_What is being asked_: Pull out every line with the word "agent" from the entries below.

_Data excerpts_:

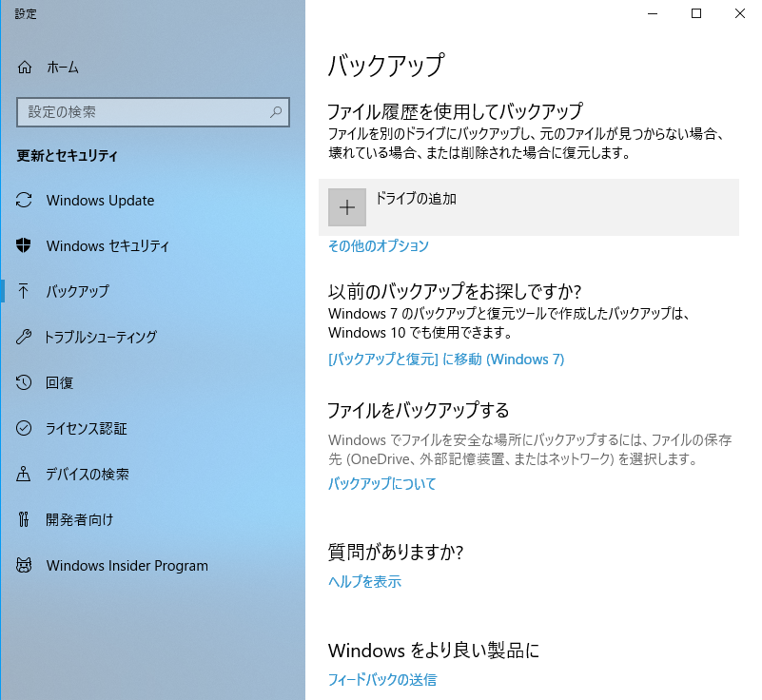Open Windows Insider Program settings
762x700 pixels.
(127, 565)
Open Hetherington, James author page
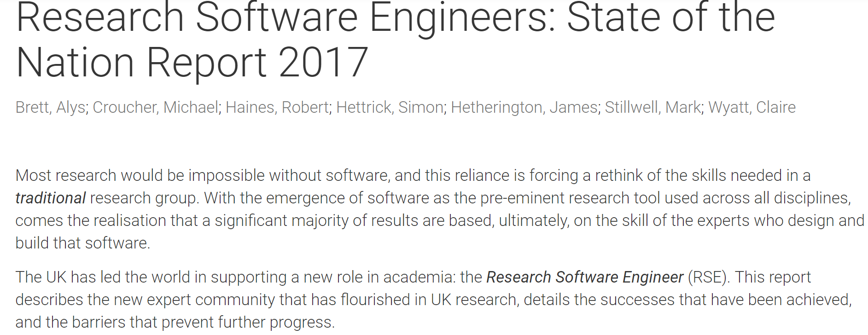Viewport: 868px width, 335px height. 524,107
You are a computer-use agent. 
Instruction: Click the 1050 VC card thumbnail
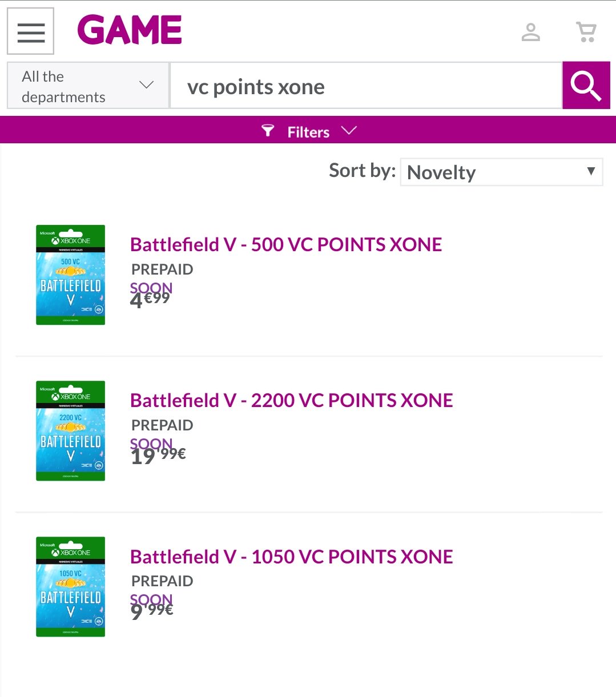point(71,586)
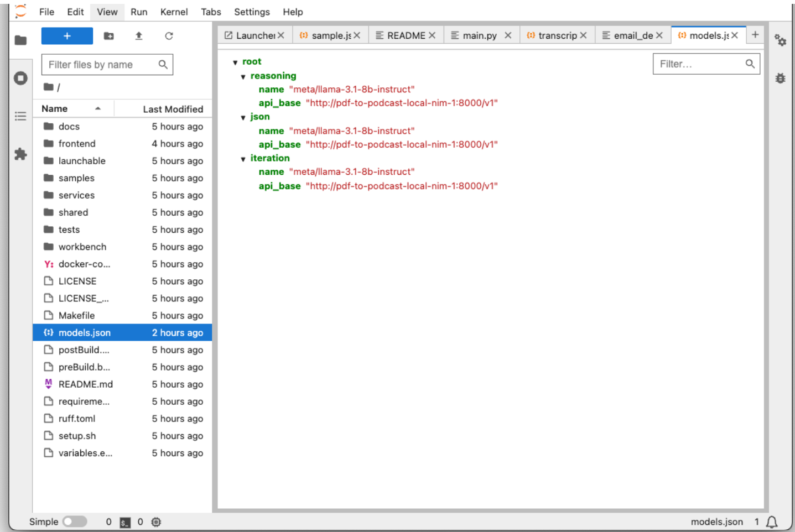The height and width of the screenshot is (532, 795).
Task: Open the Running Terminals and Kernels sidebar
Action: [x=20, y=79]
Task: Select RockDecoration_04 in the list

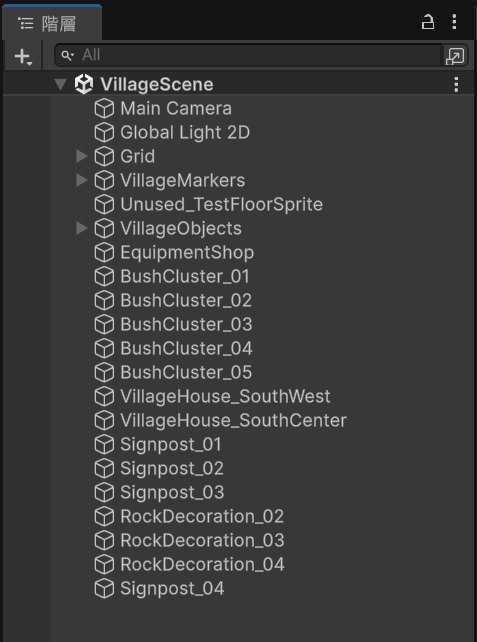Action: [x=202, y=564]
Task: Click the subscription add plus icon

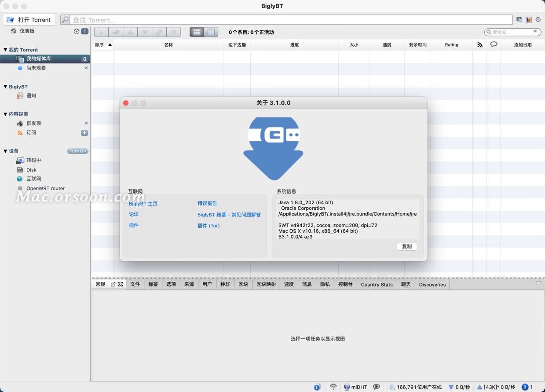Action: coord(84,133)
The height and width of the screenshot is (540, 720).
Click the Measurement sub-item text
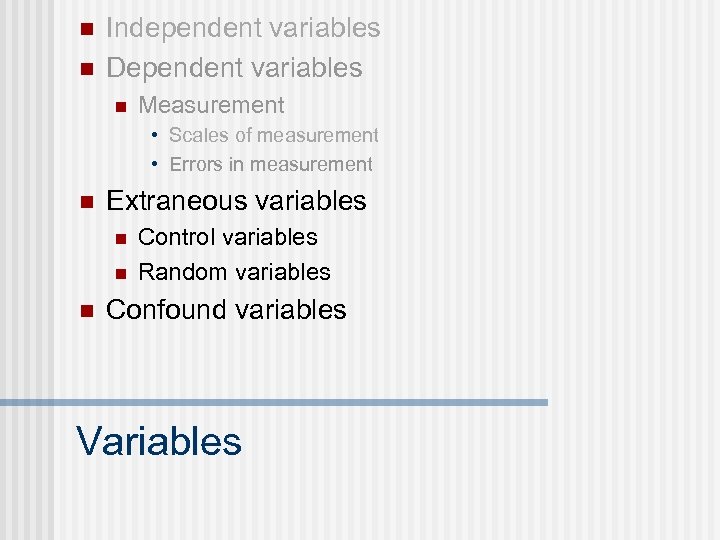(211, 105)
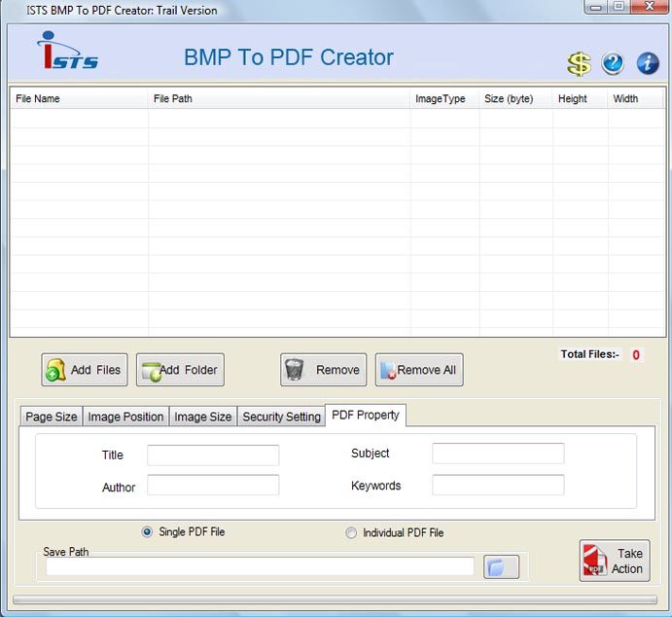Screen dimensions: 672x617
Task: Click the dollar sign purchase icon
Action: 579,64
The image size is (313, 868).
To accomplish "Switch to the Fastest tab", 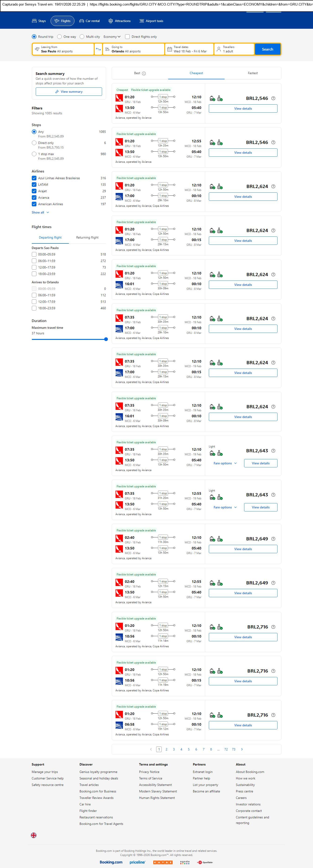I will pos(253,73).
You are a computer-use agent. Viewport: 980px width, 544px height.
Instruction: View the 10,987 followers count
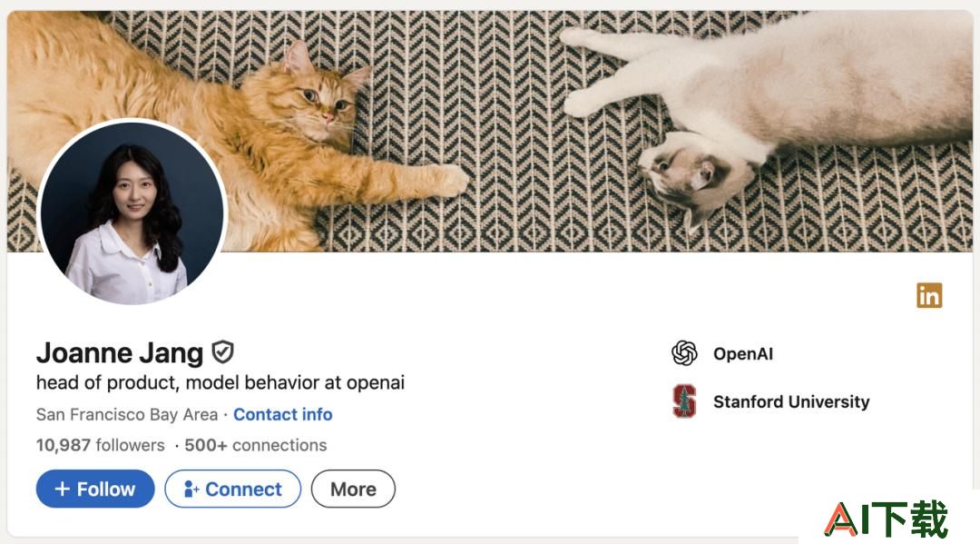tap(100, 445)
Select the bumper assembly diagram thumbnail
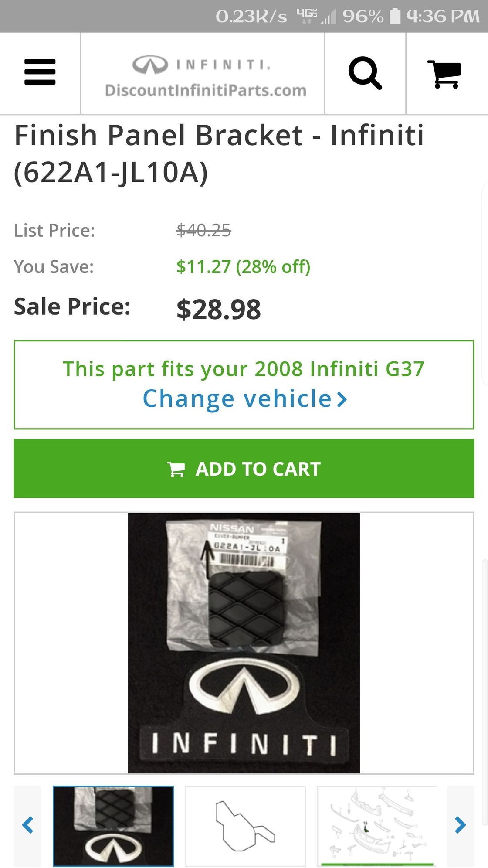The height and width of the screenshot is (868, 488). tap(377, 826)
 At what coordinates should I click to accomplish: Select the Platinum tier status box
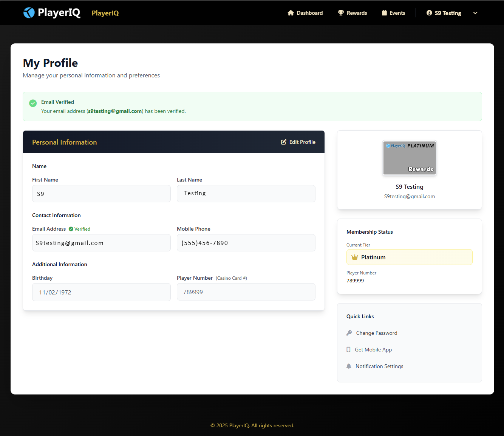(409, 257)
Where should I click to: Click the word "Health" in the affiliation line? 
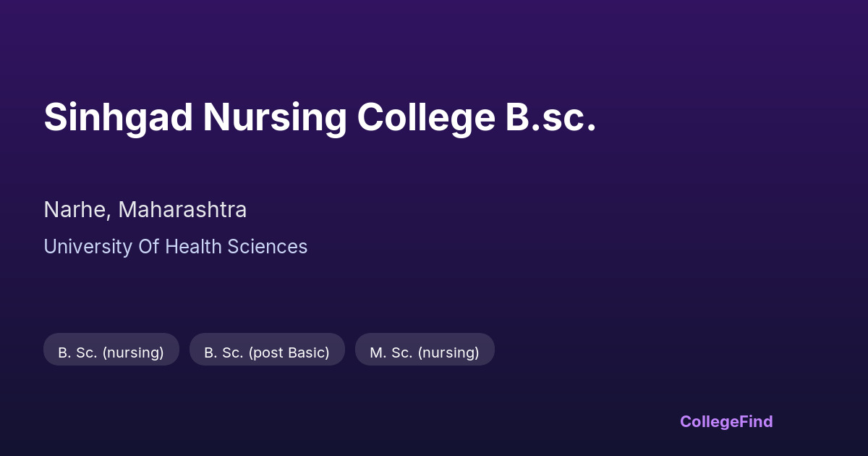point(192,247)
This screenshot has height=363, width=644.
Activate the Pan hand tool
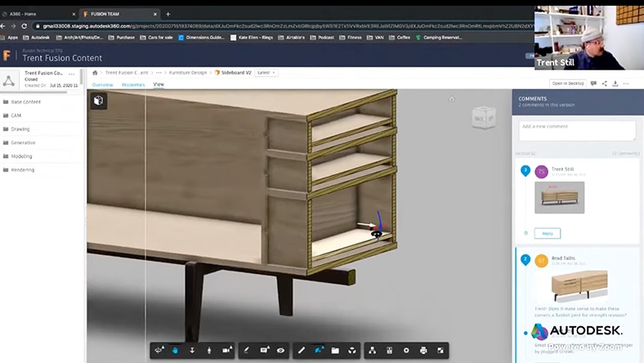pyautogui.click(x=175, y=350)
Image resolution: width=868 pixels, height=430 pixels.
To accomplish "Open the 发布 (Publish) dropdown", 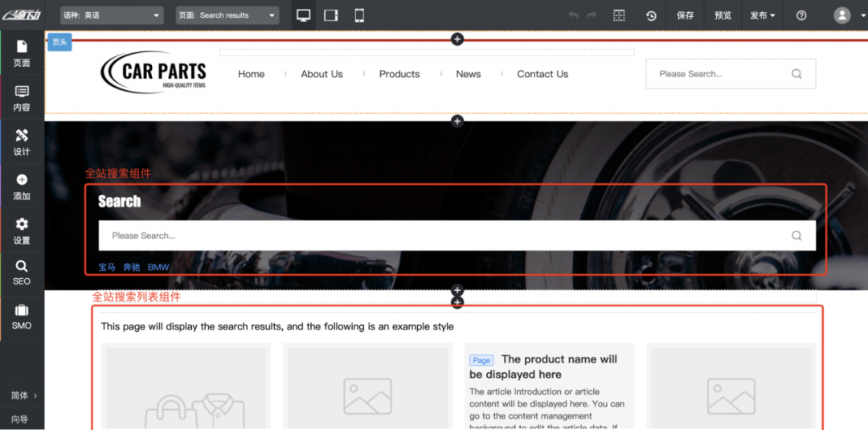I will coord(763,15).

_Task answer_:
You are a computer-use agent. 
You are a computer-use agent. Viewport: 980px width, 544px height.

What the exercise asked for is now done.